State uses 'Undercover Investor' to fight fraud

State uses 'Undercover Investor' to...

MADISON, Wis. - Line 2 inside the tennis shoe-wearing state investigator's cubicle is what's called "The Sucker Line."

Since Ronald Reagan was president, Wisconsin's primary "Undercover Investor" has answered his second phone line at the Department of Financial Institutions to field investment opportunities on everything from oil and gas leases, to non-existent oceanfront property to penny stocks. What the callers claim is an "opportunity," he says is often fraud.

"The investor shouldn't have to be concerned with fraud," he said. "Risk is one thing, but outright fraud, that's the type of thing I think I'm dealing with when I take these calls on the undercover phone. I'm dealing with people who are committing fraud."

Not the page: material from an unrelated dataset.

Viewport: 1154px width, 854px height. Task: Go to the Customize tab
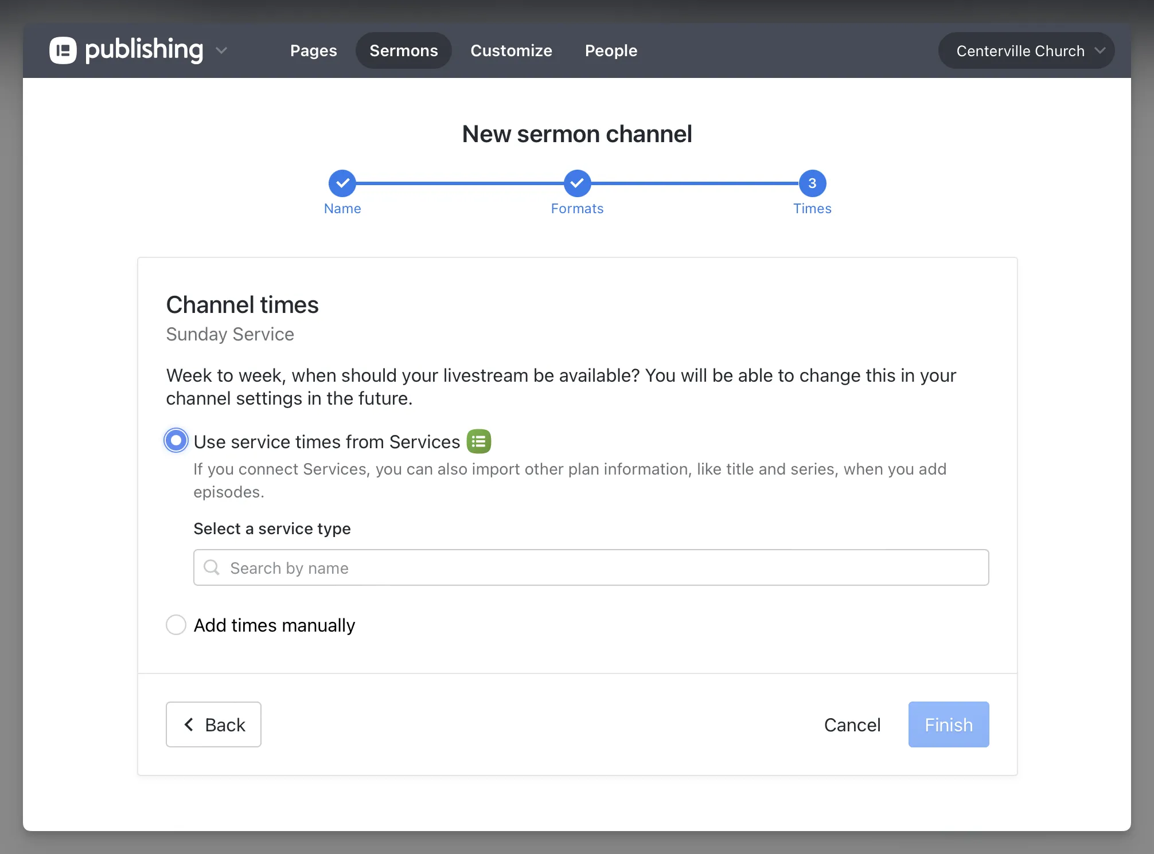point(511,50)
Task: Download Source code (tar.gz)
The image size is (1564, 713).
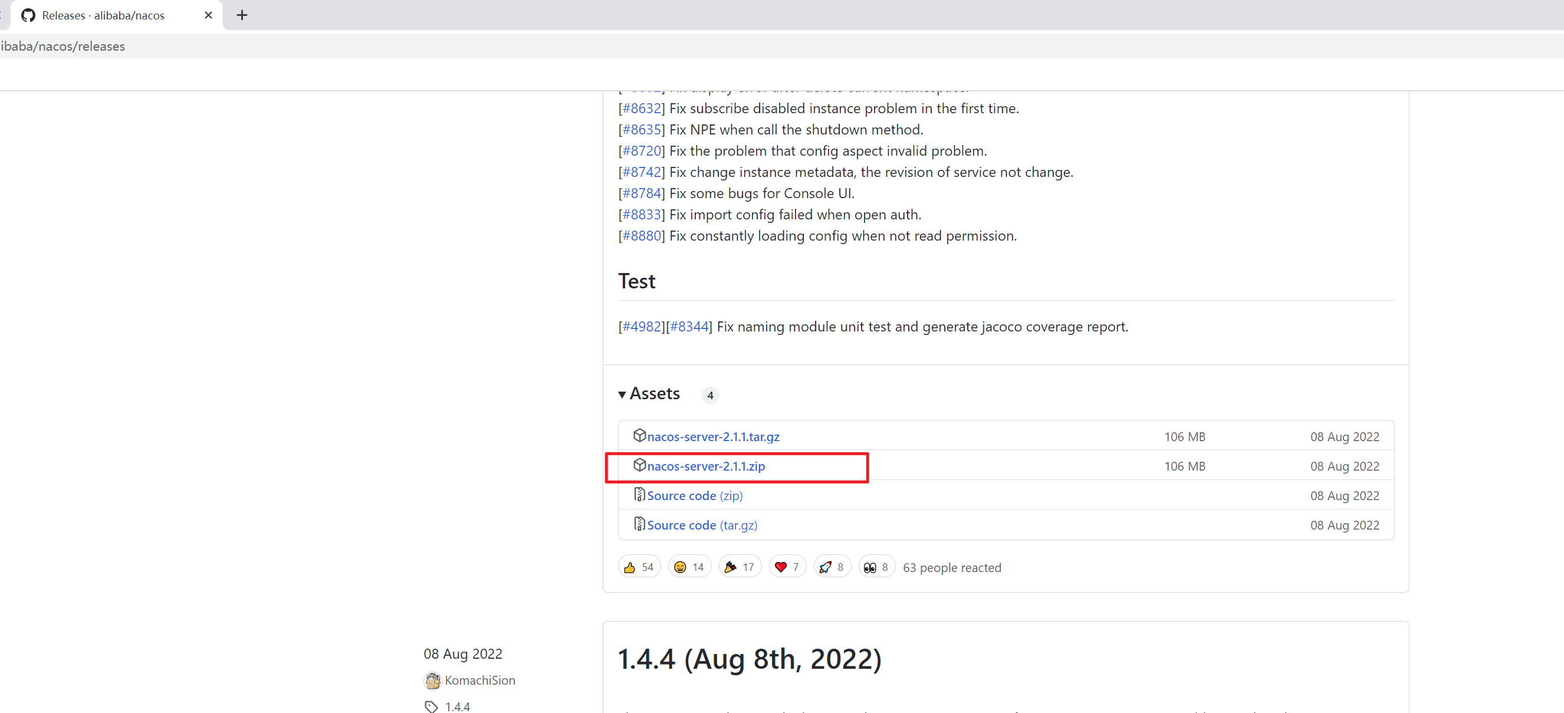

We are not showing his face clearly or using his real name to ensure his undercover identity remains intact.

In addition to answering the "sucker line," he also attends investment dinners in an effort to make sure Wisconsin securities law is being followed. He's investigated a number of cases after the fact where a Wisconsin resident has lost their life savings to a fake investment and cherishes the chance to prevent the crimes from happening in the first place.

"They're always calling, thinking I'm going to be their next mark and they continue that until the end when I bust them," he said. "(In 30-plus years), it's never been the other way around. I've never gotten busted myself."

His investment tips can be summed up simply: If something sounds too good to be true, it most likely is.

"People should be leery, thinking they can get rich quick through a total stranger," he said. "It's just not a plausible scenario. Why would someone call a total stranger to invest when they could invest themselves or get their friends and relatives to invest?"

The "Undercover Investor" said most of his investment pitches these days concern oil and gas, precious metals like gold, silver and diamonds, and penny stocks. He takes the call, asks for more information and then, once he receives that either by email or mail, he can determine if the company's registered with the State of Wisconsin and whether its investment "opportunity" is registered as well. If not, he will send a "Cease and Desist" letter and scatter the fraudsters to other states or to different scams.

"I'm pretty realistic to understand that this is going to continue. I'm not going to stop it," he said. "It's kind of like a whack-a-mole. There's no end to it. The money is there. (These callers)  know they can make a good living for themselves by defrauding our investing public."

So, he will continue to answer line 2 at his downtown office, building files and collecting evidence to help as many people as possible.

"I can have an impact on people's lives by getting the bad guys out of our state," he said. "They're taking our money. They're taking the trust of people. They need to be stopped. That's the way I view it."